A group of teenage school kids are put on an island, given weapons, and instructed to kill each other off. Collars around their neck will explode in three days unless only one of them is left alive, so they cannot simply join together and refuse to fight. At certain points in the day, various parts of the island become danger zones that will make the collars explode, so the kids have to constantly move around. Only young love can help them survive. The ensuing bloodshed is promoted as entertainment to the Japanese populace.
If this movie sounds like a Japanese rip-off of “The Hunger Games,” be aware that the first “Hunger Games” novel came out in 2008, while the “Battle Royale”novel was written in 1996, with the movie released in 2000. If anything, the accusations of plagiarism should be going in the other direction, as the stories are remarkably similar. Whoever came up with the idea, the “Hunger Games” movie is a much better film. “Battle Royale” is full of nonsensical plot points and a distinctly Japanese style of acting that involves over-acting alternating with staring blankly. I suppose the movie has a certain culty charm, if you are into that sort of thing.

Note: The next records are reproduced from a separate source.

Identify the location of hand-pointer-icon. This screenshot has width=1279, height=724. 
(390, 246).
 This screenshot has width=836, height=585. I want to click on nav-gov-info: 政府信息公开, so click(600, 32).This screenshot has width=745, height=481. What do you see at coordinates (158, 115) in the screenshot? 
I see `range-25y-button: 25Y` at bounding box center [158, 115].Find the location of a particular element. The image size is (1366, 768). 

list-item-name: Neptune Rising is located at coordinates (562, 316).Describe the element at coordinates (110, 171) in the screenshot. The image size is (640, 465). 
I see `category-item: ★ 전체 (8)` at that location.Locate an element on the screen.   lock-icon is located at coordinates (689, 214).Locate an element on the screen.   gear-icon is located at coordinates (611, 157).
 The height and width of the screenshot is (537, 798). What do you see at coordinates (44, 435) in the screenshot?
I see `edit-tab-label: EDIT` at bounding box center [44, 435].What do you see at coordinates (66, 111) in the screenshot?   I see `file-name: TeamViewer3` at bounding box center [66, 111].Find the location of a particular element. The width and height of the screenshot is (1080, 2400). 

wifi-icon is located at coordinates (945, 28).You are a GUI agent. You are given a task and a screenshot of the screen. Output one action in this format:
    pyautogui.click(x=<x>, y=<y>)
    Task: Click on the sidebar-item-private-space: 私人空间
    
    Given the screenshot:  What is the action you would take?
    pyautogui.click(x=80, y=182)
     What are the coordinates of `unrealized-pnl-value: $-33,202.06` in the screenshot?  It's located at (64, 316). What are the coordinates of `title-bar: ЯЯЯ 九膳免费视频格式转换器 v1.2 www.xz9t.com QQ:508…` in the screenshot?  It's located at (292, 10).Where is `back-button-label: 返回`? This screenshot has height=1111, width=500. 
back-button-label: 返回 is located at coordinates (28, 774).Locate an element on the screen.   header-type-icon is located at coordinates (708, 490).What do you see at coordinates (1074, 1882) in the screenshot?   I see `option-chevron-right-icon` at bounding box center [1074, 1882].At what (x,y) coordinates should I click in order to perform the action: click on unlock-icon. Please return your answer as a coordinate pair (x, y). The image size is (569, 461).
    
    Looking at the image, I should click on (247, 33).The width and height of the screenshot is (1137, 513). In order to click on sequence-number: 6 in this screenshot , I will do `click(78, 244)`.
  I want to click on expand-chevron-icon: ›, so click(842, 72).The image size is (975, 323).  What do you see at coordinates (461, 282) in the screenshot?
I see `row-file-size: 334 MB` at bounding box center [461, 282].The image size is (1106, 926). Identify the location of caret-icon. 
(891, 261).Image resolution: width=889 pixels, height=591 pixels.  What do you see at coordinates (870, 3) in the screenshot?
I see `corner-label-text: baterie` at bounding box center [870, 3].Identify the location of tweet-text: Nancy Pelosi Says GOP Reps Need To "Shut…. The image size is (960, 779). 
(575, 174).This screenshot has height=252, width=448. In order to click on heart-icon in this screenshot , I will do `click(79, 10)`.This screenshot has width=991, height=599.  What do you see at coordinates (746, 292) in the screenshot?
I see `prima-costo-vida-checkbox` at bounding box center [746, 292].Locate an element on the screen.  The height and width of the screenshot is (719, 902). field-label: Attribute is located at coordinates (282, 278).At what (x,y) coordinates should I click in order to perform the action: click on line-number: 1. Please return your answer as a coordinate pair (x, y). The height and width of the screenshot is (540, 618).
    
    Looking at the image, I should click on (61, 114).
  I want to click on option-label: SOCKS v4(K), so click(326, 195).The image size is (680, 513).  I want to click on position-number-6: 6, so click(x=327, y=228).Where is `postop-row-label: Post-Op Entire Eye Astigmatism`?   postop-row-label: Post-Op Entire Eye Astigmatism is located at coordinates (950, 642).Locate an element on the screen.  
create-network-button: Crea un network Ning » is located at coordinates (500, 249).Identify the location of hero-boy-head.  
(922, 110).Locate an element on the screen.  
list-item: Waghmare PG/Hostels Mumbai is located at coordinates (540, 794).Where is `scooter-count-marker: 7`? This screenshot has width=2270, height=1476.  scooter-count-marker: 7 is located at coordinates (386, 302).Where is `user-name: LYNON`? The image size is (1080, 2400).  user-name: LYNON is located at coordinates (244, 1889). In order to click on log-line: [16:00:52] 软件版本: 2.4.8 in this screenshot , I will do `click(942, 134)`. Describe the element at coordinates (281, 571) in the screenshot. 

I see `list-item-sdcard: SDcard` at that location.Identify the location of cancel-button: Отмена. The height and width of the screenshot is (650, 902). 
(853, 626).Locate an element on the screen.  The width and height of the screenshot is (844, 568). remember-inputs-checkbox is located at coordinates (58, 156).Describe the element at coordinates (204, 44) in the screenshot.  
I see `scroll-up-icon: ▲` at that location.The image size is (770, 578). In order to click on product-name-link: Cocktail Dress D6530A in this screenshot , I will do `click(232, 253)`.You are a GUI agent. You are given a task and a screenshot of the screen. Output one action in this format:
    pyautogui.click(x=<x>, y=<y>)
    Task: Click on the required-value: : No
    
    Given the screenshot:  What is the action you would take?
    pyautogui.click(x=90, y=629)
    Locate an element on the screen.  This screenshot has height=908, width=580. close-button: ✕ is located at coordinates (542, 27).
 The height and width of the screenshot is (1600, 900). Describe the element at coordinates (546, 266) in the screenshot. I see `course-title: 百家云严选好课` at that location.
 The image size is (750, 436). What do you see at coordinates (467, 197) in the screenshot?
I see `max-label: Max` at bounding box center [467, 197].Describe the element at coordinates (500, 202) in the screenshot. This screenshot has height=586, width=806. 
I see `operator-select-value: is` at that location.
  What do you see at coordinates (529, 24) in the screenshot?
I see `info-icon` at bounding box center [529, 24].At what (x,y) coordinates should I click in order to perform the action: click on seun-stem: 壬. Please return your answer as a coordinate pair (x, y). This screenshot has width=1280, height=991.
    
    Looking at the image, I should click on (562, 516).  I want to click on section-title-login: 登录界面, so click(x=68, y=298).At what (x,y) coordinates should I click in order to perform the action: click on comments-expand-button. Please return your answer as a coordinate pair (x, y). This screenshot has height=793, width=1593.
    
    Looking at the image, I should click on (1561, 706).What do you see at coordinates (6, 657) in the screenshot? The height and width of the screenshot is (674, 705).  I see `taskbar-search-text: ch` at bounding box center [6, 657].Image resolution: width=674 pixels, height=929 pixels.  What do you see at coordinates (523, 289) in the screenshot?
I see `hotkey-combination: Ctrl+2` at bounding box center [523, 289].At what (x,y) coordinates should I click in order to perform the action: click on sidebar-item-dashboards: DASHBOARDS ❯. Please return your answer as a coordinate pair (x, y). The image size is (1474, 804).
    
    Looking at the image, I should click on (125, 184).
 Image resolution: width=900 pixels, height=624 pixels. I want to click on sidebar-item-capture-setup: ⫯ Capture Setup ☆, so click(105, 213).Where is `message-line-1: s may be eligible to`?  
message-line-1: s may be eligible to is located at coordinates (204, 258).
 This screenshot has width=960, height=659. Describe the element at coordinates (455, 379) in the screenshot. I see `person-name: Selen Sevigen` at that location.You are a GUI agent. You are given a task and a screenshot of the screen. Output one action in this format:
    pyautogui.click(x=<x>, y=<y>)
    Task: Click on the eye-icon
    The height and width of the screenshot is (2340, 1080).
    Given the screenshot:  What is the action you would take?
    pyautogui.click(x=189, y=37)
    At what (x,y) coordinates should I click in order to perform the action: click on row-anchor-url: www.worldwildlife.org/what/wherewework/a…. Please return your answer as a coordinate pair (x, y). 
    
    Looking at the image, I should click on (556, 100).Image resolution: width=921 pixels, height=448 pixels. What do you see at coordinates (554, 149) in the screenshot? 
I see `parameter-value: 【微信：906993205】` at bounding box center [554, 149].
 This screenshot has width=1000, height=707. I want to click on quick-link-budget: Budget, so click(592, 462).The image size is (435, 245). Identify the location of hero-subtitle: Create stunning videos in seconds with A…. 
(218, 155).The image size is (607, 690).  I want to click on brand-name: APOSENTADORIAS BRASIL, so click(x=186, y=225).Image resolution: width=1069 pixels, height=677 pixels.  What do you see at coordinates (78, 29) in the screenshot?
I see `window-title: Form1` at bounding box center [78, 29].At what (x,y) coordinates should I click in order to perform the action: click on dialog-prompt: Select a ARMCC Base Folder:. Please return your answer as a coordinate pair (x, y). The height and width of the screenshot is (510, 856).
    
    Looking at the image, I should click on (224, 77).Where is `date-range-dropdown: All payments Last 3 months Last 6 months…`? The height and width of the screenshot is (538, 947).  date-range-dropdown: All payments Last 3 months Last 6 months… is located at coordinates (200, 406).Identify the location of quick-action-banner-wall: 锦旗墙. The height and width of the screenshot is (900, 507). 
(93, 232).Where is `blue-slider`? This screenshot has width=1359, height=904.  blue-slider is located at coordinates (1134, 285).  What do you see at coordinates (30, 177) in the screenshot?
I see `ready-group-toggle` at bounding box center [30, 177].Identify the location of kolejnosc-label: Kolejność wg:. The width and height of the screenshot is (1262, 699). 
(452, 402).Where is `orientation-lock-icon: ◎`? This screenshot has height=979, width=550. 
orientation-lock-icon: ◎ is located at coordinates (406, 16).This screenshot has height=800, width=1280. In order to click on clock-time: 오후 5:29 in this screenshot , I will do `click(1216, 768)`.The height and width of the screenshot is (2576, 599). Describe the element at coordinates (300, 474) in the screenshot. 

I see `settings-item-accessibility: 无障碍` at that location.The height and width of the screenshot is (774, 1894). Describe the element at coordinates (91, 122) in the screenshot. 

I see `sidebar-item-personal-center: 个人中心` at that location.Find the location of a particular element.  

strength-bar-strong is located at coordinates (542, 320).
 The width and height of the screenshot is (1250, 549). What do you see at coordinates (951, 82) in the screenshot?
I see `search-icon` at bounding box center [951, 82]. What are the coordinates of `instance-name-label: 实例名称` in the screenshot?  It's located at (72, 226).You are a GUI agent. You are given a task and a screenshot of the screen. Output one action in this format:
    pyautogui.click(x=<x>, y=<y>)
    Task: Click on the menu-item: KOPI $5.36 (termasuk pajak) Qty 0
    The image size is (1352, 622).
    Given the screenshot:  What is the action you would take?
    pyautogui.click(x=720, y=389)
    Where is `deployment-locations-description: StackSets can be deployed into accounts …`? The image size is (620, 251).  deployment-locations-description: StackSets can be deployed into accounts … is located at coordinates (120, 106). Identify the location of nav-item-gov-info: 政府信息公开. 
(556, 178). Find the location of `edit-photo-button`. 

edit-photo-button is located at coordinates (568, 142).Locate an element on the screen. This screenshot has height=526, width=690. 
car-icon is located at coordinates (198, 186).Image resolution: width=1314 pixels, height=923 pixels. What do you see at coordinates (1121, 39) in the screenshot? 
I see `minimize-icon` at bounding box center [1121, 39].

The paradox of movies like this is that even as we in the audience judge the sick society that creates entertainment out of kids murdering each other, we are also watching the killings, reveling in the action as our chosen players kill off the other characters. The director tricks us into cheering on the very violence that we condemn. While we're talking about exploitation, you can't help but notice that all the young actresses in this film wear short, little schoolgirl skirts. So it isn't a complete loss.